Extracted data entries
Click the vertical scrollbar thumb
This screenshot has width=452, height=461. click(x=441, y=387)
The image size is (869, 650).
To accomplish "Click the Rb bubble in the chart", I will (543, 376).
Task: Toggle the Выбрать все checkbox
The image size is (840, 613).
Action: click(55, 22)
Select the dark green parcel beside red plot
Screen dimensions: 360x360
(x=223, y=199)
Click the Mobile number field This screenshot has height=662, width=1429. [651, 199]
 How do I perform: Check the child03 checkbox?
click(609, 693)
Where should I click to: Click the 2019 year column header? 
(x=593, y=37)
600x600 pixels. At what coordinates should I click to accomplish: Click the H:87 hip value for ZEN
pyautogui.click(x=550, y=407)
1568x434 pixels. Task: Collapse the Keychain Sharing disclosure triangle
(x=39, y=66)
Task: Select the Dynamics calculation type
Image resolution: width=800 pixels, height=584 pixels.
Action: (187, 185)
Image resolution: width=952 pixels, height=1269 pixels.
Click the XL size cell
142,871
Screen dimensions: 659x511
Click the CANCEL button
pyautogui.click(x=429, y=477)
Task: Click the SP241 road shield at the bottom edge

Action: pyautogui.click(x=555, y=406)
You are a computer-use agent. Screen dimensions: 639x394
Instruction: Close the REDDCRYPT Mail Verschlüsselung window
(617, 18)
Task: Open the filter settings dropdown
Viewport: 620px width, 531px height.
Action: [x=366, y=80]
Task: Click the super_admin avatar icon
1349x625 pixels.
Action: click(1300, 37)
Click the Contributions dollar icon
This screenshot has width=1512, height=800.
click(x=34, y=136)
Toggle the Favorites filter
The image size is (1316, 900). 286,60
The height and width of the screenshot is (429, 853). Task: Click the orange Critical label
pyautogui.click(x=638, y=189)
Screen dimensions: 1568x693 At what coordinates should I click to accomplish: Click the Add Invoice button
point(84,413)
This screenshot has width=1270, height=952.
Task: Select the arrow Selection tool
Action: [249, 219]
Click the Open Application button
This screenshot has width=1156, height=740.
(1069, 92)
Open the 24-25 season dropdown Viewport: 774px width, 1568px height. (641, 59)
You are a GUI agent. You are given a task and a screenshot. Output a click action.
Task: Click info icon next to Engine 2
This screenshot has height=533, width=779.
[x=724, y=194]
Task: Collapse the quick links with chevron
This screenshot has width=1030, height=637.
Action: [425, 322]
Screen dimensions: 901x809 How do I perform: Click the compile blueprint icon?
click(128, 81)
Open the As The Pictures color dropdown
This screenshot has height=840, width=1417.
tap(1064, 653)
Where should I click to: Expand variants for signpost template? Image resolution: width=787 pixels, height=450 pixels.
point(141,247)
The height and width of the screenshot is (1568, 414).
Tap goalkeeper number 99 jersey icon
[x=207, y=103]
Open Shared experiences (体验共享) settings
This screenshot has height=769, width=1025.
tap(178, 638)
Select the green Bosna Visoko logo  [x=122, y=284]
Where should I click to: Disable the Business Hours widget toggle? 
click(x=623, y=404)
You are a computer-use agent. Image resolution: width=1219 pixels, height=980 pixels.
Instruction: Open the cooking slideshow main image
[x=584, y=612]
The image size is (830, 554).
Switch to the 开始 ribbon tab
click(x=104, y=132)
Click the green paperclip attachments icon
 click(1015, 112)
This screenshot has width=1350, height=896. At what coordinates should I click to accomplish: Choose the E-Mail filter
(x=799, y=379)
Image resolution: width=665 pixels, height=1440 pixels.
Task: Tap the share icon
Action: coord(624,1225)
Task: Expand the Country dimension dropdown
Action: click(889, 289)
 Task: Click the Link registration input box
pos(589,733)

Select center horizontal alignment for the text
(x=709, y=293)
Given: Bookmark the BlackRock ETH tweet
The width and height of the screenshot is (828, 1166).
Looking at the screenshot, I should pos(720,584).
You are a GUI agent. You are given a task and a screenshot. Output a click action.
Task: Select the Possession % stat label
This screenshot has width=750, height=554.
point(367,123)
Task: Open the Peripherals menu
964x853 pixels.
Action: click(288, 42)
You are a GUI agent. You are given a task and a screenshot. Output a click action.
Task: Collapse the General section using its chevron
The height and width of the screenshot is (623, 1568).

*DIRECTIONS FOR THIS TASK*:
Every record above needs to be returned in full, exactly.

*ANSWER SECTION*:
Click the vertical scrollbar thumb
This screenshot has width=452, height=461. click(x=441, y=387)
The image size is (869, 650).
To accomplish "Click the Rb bubble in the chart", I will (543, 376).
Task: Toggle the Выбрать все checkbox
The image size is (840, 613).
Action: click(55, 22)
Select the dark green parcel beside red plot
Screen dimensions: 360x360
(x=223, y=199)
Click the Mobile number field This screenshot has height=662, width=1429. [651, 199]
 How do I perform: Check the child03 checkbox?
click(609, 693)
Where should I click to: Click the 2019 year column header? 
(x=593, y=37)
600x600 pixels. At what coordinates should I click to accomplish: Click the H:87 hip value for ZEN
pyautogui.click(x=550, y=407)
1568x434 pixels. Task: Collapse the Keychain Sharing disclosure triangle
(x=39, y=66)
Task: Select the Dynamics calculation type
Image resolution: width=800 pixels, height=584 pixels.
Action: (187, 185)
Image resolution: width=952 pixels, height=1269 pixels.
Click the XL size cell
142,871
Screen dimensions: 659x511
Click the CANCEL button
pyautogui.click(x=429, y=477)
Task: Click the SP241 road shield at the bottom edge

Action: pyautogui.click(x=555, y=406)
You are a computer-use agent. Screen dimensions: 639x394
Instruction: Close the REDDCRYPT Mail Verschlüsselung window
(617, 18)
Task: Open the filter settings dropdown
Viewport: 620px width, 531px height.
Action: [x=366, y=80]
Task: Click the super_admin avatar icon
1349x625 pixels.
Action: click(1300, 37)
Click the Contributions dollar icon
This screenshot has width=1512, height=800.
click(x=34, y=136)
Toggle the Favorites filter
The image size is (1316, 900). 286,60
The height and width of the screenshot is (429, 853). Task: Click the orange Critical label
pyautogui.click(x=638, y=189)
Screen dimensions: 1568x693 At what coordinates should I click to accomplish: Click the Add Invoice button
point(84,413)
This screenshot has width=1270, height=952.
Task: Select the arrow Selection tool
Action: [249, 219]
Click the Open Application button
This screenshot has width=1156, height=740.
(1069, 92)
Open the 24-25 season dropdown Viewport: 774px width, 1568px height. (641, 59)
You are a GUI agent. You are given a task and a screenshot. Output a click action.
Task: Click info icon next to Engine 2
This screenshot has height=533, width=779.
[x=724, y=194]
Task: Collapse the quick links with chevron
This screenshot has width=1030, height=637.
Action: [425, 322]
Screen dimensions: 901x809 How do I perform: Click the compile blueprint icon?
click(128, 81)
Open the As The Pictures color dropdown
This screenshot has height=840, width=1417.
tap(1064, 653)
Where should I click to: Expand variants for signpost template? Image resolution: width=787 pixels, height=450 pixels.
point(141,247)
The height and width of the screenshot is (1568, 414).
Tap goalkeeper number 99 jersey icon
[x=207, y=103]
Open Shared experiences (体验共享) settings
This screenshot has height=769, width=1025.
tap(178, 638)
Select the green Bosna Visoko logo  [x=122, y=284]
Where should I click to: Disable the Business Hours widget toggle? 
click(x=623, y=404)
You are a computer-use agent. Image resolution: width=1219 pixels, height=980 pixels.
Instruction: Open the cooking slideshow main image
[x=584, y=612]
The image size is (830, 554).
Switch to the 开始 ribbon tab
click(x=104, y=132)
Click the green paperclip attachments icon
 click(1015, 112)
This screenshot has width=1350, height=896. At what coordinates should I click to accomplish: Choose the E-Mail filter
(x=799, y=379)
Image resolution: width=665 pixels, height=1440 pixels.
Task: Tap the share icon
Action: coord(624,1225)
Task: Expand the Country dimension dropdown
Action: click(889, 289)
 Task: Click the Link registration input box
pos(589,733)

Select center horizontal alignment for the text
(x=709, y=293)
Given: Bookmark the BlackRock ETH tweet
The width and height of the screenshot is (828, 1166).
Looking at the screenshot, I should pos(720,584).
You are a GUI agent. You are given a task and a screenshot. Output a click action.
Task: Select the Possession % stat label
This screenshot has width=750, height=554.
point(367,123)
Task: Open the Peripherals menu
964x853 pixels.
Action: click(288, 42)
You are a GUI agent. You are given a task and a screenshot. Output a click action.
Task: Collapse the General section using its chevron
The height and width of the screenshot is (623, 1568).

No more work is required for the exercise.